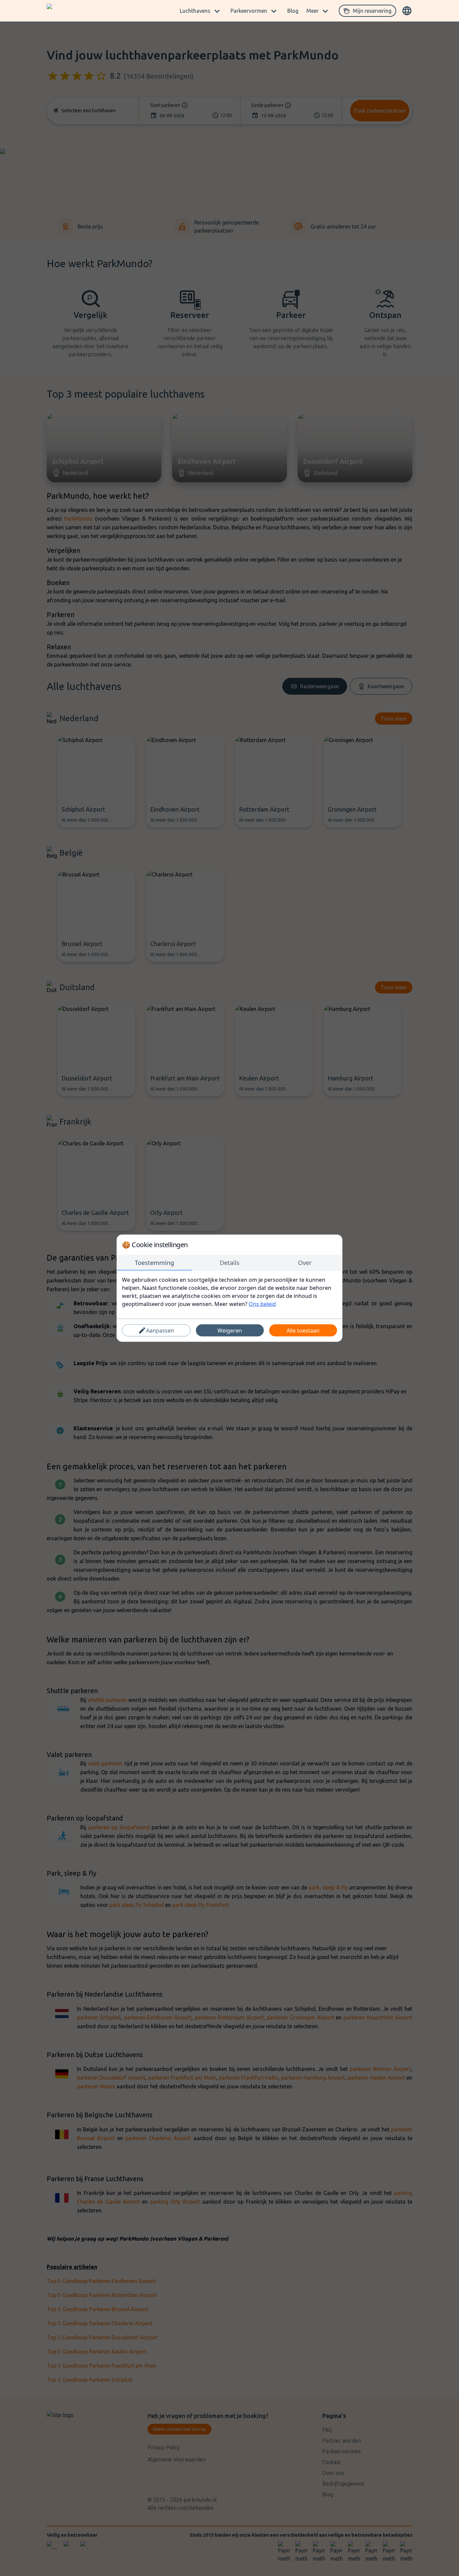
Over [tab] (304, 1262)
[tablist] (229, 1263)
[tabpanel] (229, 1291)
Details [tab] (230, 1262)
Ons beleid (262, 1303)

◆ ◆ ◆ ◆ ◆ ◆ ◆

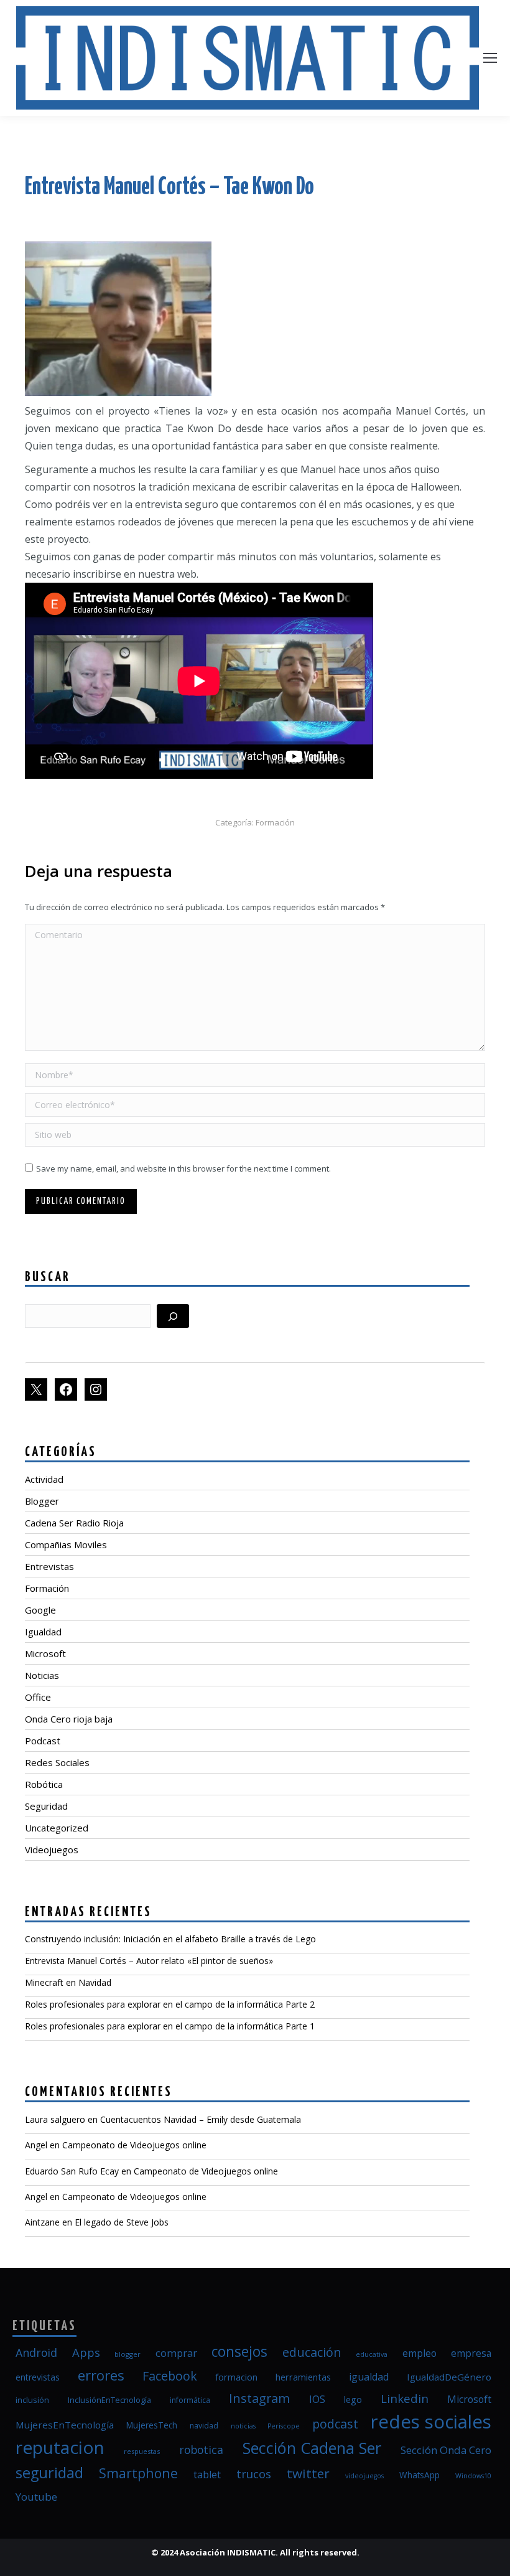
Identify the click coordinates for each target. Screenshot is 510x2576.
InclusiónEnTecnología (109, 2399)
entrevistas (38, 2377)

◆ ◆ ◆ ◆ ◆ ◆ ◆

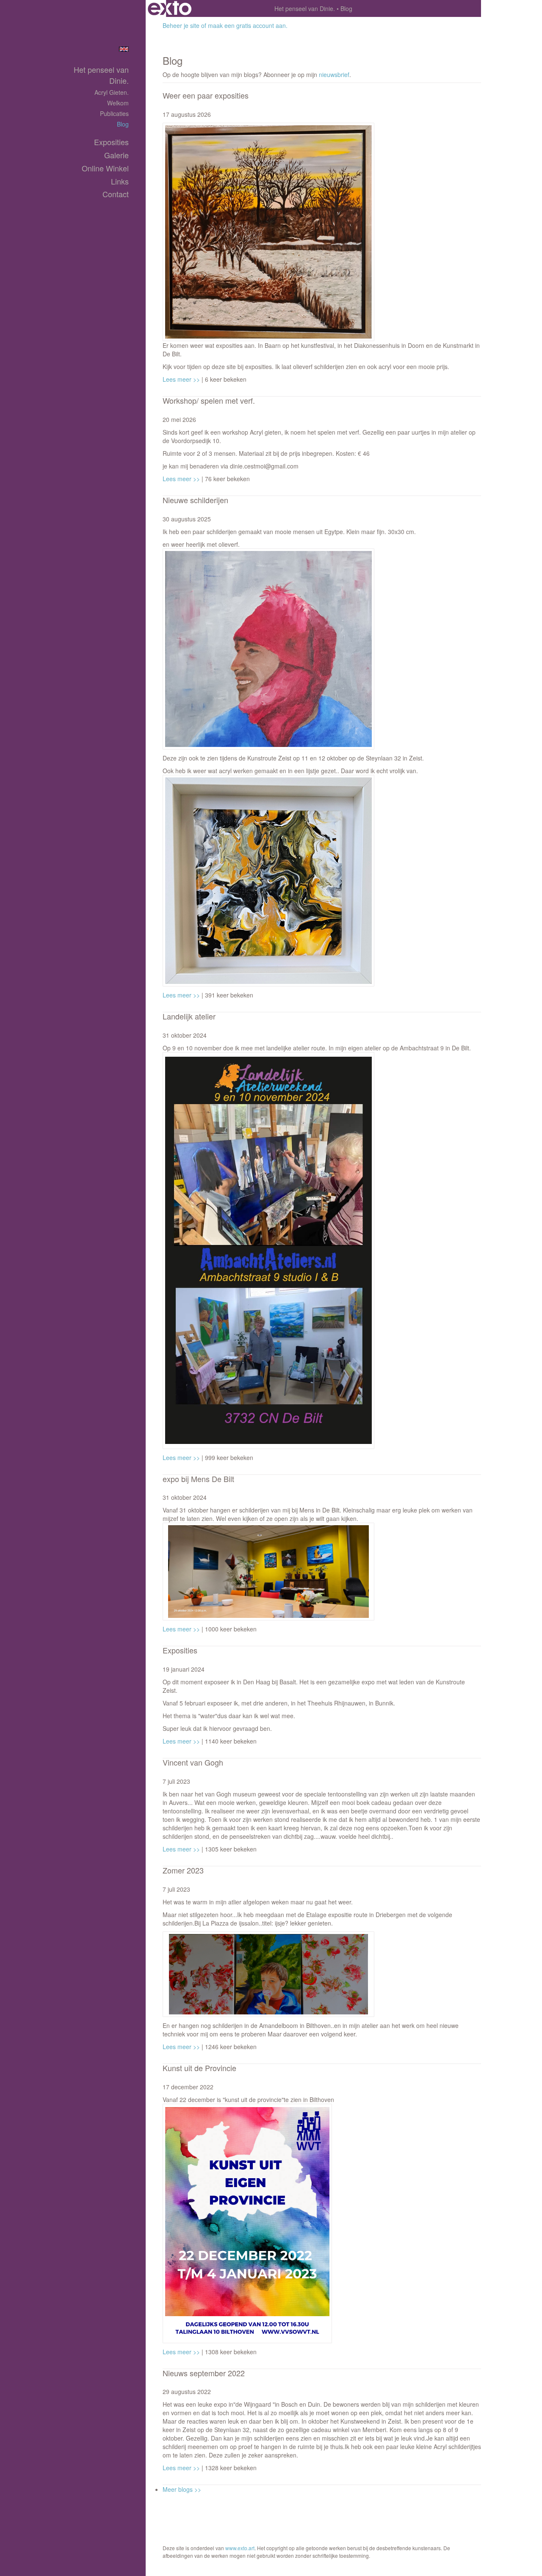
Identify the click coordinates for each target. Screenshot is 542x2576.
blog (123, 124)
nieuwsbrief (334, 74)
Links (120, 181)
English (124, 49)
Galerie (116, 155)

◆ ◆ ◆ ◆ ◆ ◆ ◆

WHAT TO DO
Search the lines above for the string "click", then show every one that has it.

TASK SOLUTION
Identify the click coordinates for each target. Screenshot is 510x2576.
Identify the click coordinates for each target. Screenshot is 542x2576.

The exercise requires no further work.